Poetizar para aprender a morir (sobre Ferro de Roberto Oropeza)
Ferro (Yerba Mala Cartonera, 2017) de Roberto Oropeza, es un poemario que propone la reconstrucción de un pasado del que apenas se tiene pistas. Una colección fragmentada de recuerdos y proyecciones que permite adentrarnos en las zonas menos luminosas de la familia y en el vacío irreparable que deja la pérdida de uno de sus miembros: el padre, en este caso. La razón de un viaje que se emprende teniendo como punto de partida la estación ferroviaria de Viacha (Bolivia, 3873 msnm) y en el que la muerte, tal como en todo viaje, se nos mostrará siempre próxima.
Oropeza, en un primer momento, decide recorrer los territorios antaño transitados por Raúl —a quien dedica el libro—, buscando dar con los detalles de una vida que, prontamente truncada, se vuelven igual de escasos como esquivos, y al hacerlo, no puede sino que aproximarse a una profunda conciencia de lo fatal.
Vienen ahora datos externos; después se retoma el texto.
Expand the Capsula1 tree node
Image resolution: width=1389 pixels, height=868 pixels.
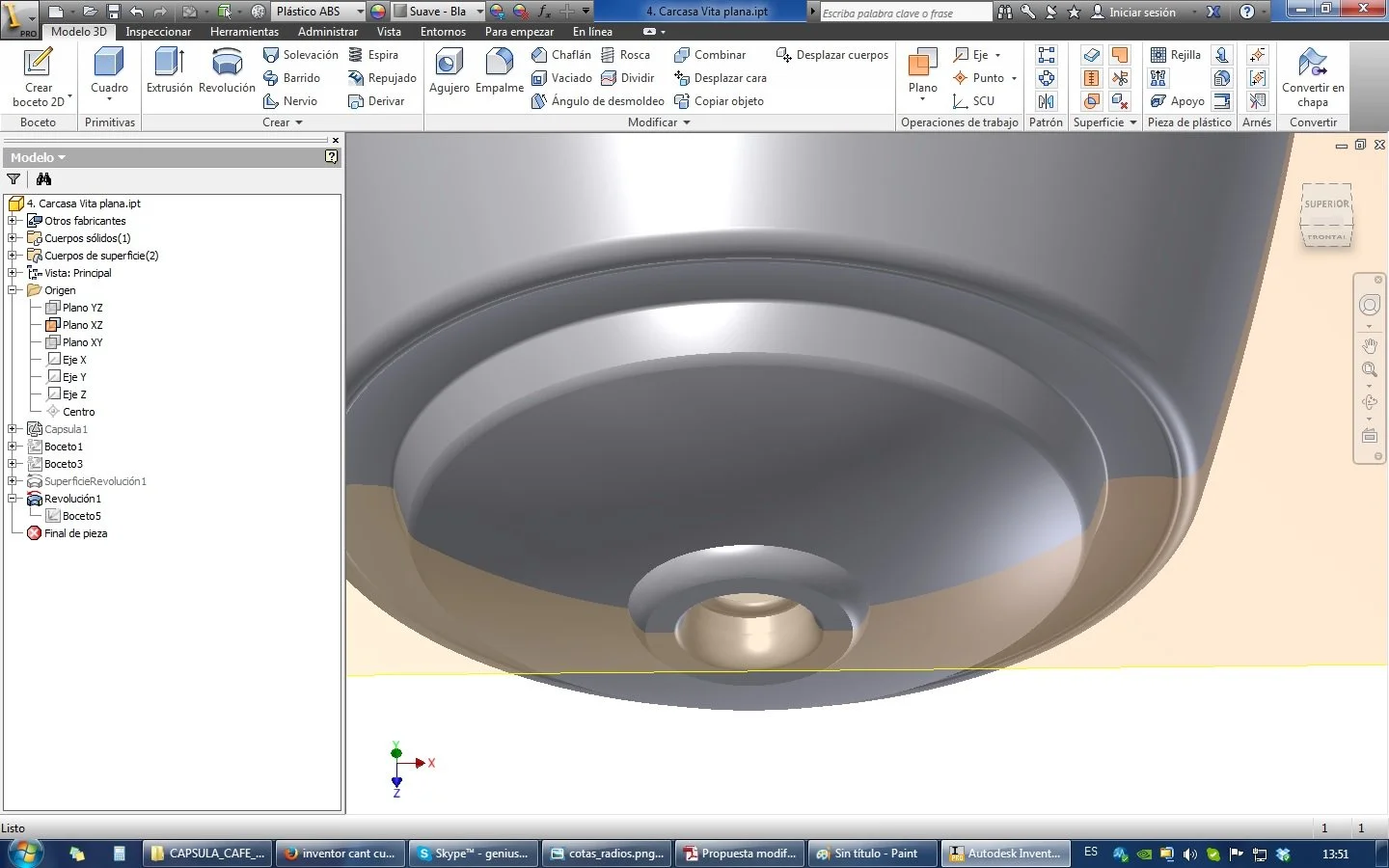pyautogui.click(x=13, y=429)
Situación reconocible desde el primero hasta el último de sus versos:
Regresar a la vieja estación
para darse cuenta
de que lo único que queda de nosotros
son cristales rotos y vagones abandonados a su suerte
que acabaron anclados en la hierba y en el barro.
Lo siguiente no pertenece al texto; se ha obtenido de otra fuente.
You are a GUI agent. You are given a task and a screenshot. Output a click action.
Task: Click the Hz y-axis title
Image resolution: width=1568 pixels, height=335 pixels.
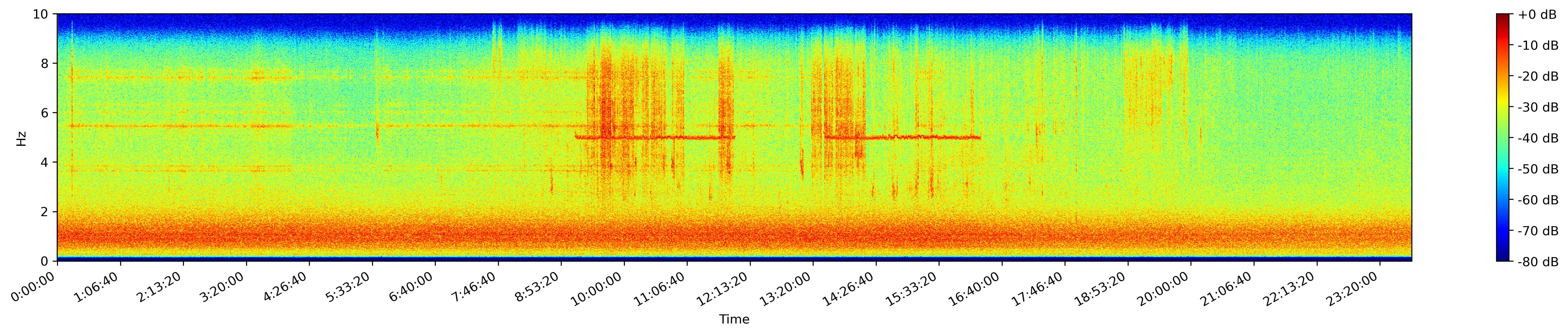(x=21, y=138)
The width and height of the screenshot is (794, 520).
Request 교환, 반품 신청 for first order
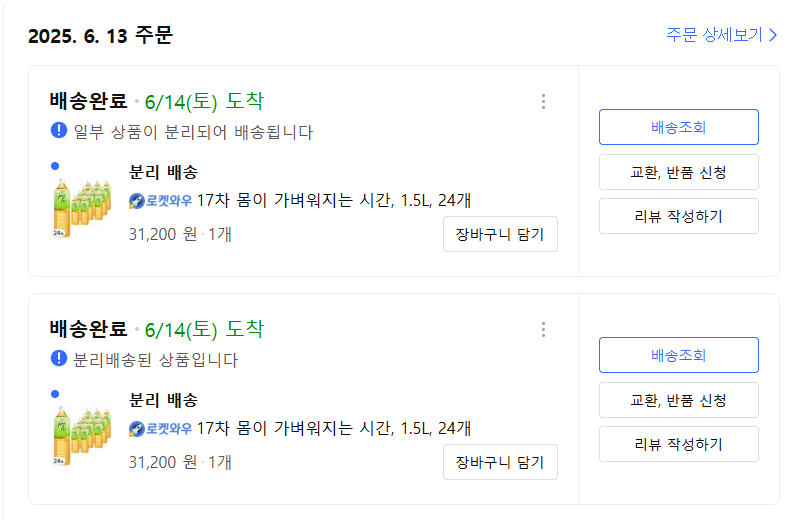(x=679, y=172)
La tierra que agreste con el tiempo todo lo cubre, deviene entonces en confirmación de la pérdida. Trunca la posibilidad de reconocer entre las ruinas la figura del padre. Y el autor da por concluido su propósito nada más iniciado. Lo abandona, entendiendo que su ilusión solo es posible de concebir en el plano de la expectativa, y que la realidad como tal, no hará más que comprobar la voluntad de su capricho. Y ante esto anota:
Un rumor de trenes
mantiene la esperanza de que suceda algo.
[...] devolviéndonos a casa sin haber hallado nada.
El viaje, tras este infortunado hallazgo, se emprende de regreso al hogar con el paisaje en reversa, igual como lo hace quien sobre los rieles prefiere dar la espalda a la cabina del conductor. Por lo que a partir de entonces, Oropeza pareciera asumir que no puede más que entregarse al duelo, al extrañamiento y a la distancia del padre impedido de otorgar respuestas por cuenta propia. Y reformula su recorrido hacia un territorio en el que toda certeza resulta cuestionable. En el que la familia se ve transformada en un refugio tan frágil como la memoria. Y en el que el mundo entero se reduce a un lugar incómodo y hermético, donde incluso la palabra termina por resultar hostil.
De este modo, por una parte, se configura en Ferro una escritura que increpa tanto a la experiencia como al autor. Que en su contrariedad rechaza todo posible alivio y centra su atención en lo desfavorable, en lo inconcluso y en lo errático, permitiéndose desde ahí un lento acomodar de las cosas en su nuevo sitio. Un lugar en el que se sabe nunca terminarán de encajar. Por lo tanto, lo reconocible es rabia en lugar de nostalgia. Y en medio de esa rabia, lucidez y, finalmente, una aciaga resignación:
Se sabe que se va a perder
se ha apostado por un camino mal iluminado
lo único que buscábamos era borrarnos de la memoria de los demás.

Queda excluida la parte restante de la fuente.